*** Material shown Section Begins ***

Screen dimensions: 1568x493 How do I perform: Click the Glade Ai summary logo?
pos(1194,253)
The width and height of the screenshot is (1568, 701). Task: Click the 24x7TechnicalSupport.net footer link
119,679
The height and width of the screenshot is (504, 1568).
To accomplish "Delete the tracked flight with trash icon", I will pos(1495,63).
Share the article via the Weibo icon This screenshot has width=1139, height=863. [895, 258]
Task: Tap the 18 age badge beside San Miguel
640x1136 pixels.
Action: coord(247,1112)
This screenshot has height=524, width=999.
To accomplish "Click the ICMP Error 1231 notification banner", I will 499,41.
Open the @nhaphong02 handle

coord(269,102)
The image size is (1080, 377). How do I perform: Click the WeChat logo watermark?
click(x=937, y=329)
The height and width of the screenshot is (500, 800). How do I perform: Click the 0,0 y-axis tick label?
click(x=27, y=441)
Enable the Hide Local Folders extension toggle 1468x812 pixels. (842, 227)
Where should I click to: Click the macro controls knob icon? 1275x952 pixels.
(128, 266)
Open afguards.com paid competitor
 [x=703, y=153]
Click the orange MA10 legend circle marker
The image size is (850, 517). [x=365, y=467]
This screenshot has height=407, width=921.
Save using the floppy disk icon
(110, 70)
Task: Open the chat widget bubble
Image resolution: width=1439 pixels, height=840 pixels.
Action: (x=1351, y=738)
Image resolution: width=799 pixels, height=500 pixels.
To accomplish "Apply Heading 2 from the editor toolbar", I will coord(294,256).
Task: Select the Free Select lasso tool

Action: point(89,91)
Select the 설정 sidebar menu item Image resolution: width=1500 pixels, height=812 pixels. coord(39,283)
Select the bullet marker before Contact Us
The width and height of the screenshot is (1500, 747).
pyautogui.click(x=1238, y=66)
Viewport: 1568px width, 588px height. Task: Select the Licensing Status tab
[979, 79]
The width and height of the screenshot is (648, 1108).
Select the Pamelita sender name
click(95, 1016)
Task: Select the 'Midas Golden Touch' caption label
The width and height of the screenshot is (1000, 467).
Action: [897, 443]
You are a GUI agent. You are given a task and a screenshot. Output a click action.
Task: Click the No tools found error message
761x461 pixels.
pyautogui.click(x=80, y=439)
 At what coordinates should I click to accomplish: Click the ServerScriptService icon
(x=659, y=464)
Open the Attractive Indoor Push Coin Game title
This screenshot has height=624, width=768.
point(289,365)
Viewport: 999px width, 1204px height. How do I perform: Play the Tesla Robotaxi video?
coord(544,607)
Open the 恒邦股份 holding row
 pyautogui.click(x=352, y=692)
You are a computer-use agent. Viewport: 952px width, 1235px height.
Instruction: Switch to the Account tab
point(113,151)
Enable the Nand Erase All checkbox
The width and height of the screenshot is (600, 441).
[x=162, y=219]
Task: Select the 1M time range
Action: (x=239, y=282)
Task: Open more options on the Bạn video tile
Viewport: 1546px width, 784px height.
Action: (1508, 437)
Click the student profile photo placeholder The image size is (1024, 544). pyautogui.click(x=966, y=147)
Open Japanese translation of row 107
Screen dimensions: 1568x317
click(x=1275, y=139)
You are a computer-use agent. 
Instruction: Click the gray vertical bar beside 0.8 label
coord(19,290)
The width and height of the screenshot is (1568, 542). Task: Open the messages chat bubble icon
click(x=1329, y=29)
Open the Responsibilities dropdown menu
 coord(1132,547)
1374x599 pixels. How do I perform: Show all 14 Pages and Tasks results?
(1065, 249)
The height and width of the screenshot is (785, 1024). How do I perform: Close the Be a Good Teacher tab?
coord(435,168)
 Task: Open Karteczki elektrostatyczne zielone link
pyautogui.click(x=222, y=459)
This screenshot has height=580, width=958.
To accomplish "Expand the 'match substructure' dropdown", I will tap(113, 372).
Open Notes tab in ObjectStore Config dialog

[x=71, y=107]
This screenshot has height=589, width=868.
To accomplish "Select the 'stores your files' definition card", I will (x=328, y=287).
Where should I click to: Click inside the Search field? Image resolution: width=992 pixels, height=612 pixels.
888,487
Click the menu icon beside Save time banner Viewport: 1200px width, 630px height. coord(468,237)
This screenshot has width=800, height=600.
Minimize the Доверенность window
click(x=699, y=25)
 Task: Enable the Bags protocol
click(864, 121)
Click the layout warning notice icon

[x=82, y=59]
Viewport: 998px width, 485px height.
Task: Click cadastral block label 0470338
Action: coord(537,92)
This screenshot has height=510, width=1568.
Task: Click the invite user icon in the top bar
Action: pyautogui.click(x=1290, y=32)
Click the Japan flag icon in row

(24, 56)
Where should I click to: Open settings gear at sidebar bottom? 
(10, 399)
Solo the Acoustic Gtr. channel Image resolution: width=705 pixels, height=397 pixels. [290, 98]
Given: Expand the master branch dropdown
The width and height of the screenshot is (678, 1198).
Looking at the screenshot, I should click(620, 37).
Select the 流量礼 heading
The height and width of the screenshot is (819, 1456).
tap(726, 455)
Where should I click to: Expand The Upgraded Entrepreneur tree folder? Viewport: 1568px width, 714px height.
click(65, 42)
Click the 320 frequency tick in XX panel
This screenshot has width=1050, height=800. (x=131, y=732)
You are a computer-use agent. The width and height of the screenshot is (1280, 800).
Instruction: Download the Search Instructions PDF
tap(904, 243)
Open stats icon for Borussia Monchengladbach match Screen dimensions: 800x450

*** Material shown Section Ends ***

__Task details__.
Can you write out the lines above, from the first one through the one containing "This screenshot has height=524, width=999.", exactly as they appear and nothing more?

__Response to this task__.
Screen dimensions: 1568x493 How do I perform: Click the Glade Ai summary logo?
pos(1194,253)
The width and height of the screenshot is (1568, 701). Task: Click the 24x7TechnicalSupport.net footer link
119,679
The height and width of the screenshot is (504, 1568).
To accomplish "Delete the tracked flight with trash icon", I will pos(1495,63).
Share the article via the Weibo icon This screenshot has width=1139, height=863. [895, 258]
Task: Tap the 18 age badge beside San Miguel
640x1136 pixels.
Action: coord(247,1112)
This screenshot has height=524, width=999.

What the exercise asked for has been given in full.